Das brachte ihnen auch den ungeteilten Beifall der Europäer ein, die sich in dieser Frage ausnahmsweise einig waren. Um diesen neuen Kurs zu sichern, musste Präsident al-Baschir nur einige symbolische Zugeständnisse machen. Am 29. September 2001 hat der UN-Sicherheitsrat die seit 1996 bestehenden Sanktionen gegen Sudan aufgehoben. Damit schwanden alle Hoffnungen, dass es demnächst zu ernsthaften Verhandlungen über die Beendigung des Krieges in Südsudan oder zu einer Einigung mit den nichtreligiösen Fraktionen des bewaffneten Widerstands kommen könnte.
In Äthiopien hat sich das Regime unter Meles Zenawi eilfertig erboten, einen Feldzug gegen die islamistische Bewegung al-Ittihad zu beginnen, die vor allem im Süden Somalias und in der äthiopischen Provinz Ogaden aktiv ist. Hier zeigt sich exemplarisch der zwiespältige Charakter des globalen „Kriegs gegen den Terrorismus“. Ein Krieg gegen Somalia käme den Machthabern in Äthiopien gerade recht: Sie könnten, ohne militärisch viel zu riskieren, international auf allgemeine Zustimmung rechnen. Innenpolitisch wäre eine Operation gegen somalisches Gebiet ein Geschenk des Himmels, zumal das Regime im Ausland weit mehr Anerkennung genießt als zu Hause. Zudem würde ein solches Unternehmen perfekt zu der seit zehn Jahren verfolgten Politik der Aufspaltung Somalias in drei oder vier ethnisch bestimmte Kleinstaaten passen.

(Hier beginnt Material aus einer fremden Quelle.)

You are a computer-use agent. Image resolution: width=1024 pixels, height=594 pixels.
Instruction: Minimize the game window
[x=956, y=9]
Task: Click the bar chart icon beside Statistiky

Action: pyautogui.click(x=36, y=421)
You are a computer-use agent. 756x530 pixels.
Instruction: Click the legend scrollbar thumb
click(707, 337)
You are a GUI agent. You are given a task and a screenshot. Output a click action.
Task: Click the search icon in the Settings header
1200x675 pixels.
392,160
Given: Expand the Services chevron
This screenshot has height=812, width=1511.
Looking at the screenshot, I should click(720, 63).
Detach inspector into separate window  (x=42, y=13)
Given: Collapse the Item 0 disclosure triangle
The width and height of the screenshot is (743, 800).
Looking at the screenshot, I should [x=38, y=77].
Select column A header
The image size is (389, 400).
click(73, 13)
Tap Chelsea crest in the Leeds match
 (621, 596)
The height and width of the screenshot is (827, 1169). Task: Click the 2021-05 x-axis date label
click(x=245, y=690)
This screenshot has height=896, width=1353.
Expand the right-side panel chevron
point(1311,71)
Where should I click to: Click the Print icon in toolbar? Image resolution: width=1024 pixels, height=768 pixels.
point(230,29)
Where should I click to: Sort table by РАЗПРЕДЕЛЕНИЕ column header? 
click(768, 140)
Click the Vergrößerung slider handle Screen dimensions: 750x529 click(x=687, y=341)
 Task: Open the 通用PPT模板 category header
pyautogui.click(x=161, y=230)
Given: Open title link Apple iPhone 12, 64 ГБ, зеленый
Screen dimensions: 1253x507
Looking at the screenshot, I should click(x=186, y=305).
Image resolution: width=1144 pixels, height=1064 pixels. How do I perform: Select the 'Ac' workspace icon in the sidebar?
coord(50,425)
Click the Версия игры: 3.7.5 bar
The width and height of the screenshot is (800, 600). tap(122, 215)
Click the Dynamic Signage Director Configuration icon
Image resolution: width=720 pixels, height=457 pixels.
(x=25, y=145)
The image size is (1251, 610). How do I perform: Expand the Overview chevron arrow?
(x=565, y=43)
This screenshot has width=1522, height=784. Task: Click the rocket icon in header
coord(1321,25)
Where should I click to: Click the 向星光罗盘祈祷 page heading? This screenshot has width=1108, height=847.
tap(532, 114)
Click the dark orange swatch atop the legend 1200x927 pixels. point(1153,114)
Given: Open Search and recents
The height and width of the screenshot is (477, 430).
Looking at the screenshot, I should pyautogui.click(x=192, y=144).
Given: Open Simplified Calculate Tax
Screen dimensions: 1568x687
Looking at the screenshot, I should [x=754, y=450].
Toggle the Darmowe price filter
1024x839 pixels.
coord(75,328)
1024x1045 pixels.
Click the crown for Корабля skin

Sollten die USA auch bei einer Intervention am Horn von Afrika auf die militärische Rolle einer Regionalmacht setzen, würde zu ihren Verbündeten wahrscheinlich auch Hussein Mohammed Aidid gehören – der Erzfeind der Amerikaner von 1993. Der mächtigste somalische Warlord war einst mit al-Ittihad verbündet, hat sich inzwischen aber auf die Seite der Äthiopier geschlagen. Denn wie Addis Abeba erkennt er die „Nationale Übergangsregierung“ von Präsident Salat Hassan nicht an, die mit Unterstützung der UNO, der OAU und der EU im August 2000 im dschibutischen Atra aus der Taufe gehoben wurde.4
Bei einer solchen Entwicklung dürfte Eritrea, unter dem Regime von Präsident Afewerki bis vor kurzem noch ein Bollwerk des Kampfs gegen die Islamisten, noch weiter ins Abseits geraten. Die Splittergruppe Eritreischer Dschihad wird offenbar von al-Qaida unterstützt, aber sie ist kaum aktiv und hat innerhalb des traditionellen Oppositionsbündnisses nur noch wenig Einfluss. Die Allianz der Regimegegner hat überhaupt an Bedeutung verloren, seit den Machthabern eine starke Opposition aus den eigenen Reihen erwachsen ist. In Asmara musste man kürzlich erfahren, dass Eritrea unter den 25 muslimischen Staaten aufgeführt ist, deren Bürgern die USA nur noch beschränkte Einreiseerlaubnis erteilen wollen. Mit seinem markig nationalistischen Auftreten wird das Regime, das trotz der Rekordernte von 2001 vor einen wirtschaftlichen Desaster steht, vorerst wohl kaum zu den Nutznießern des neuen amerikanischen Kreuzzugs gehören.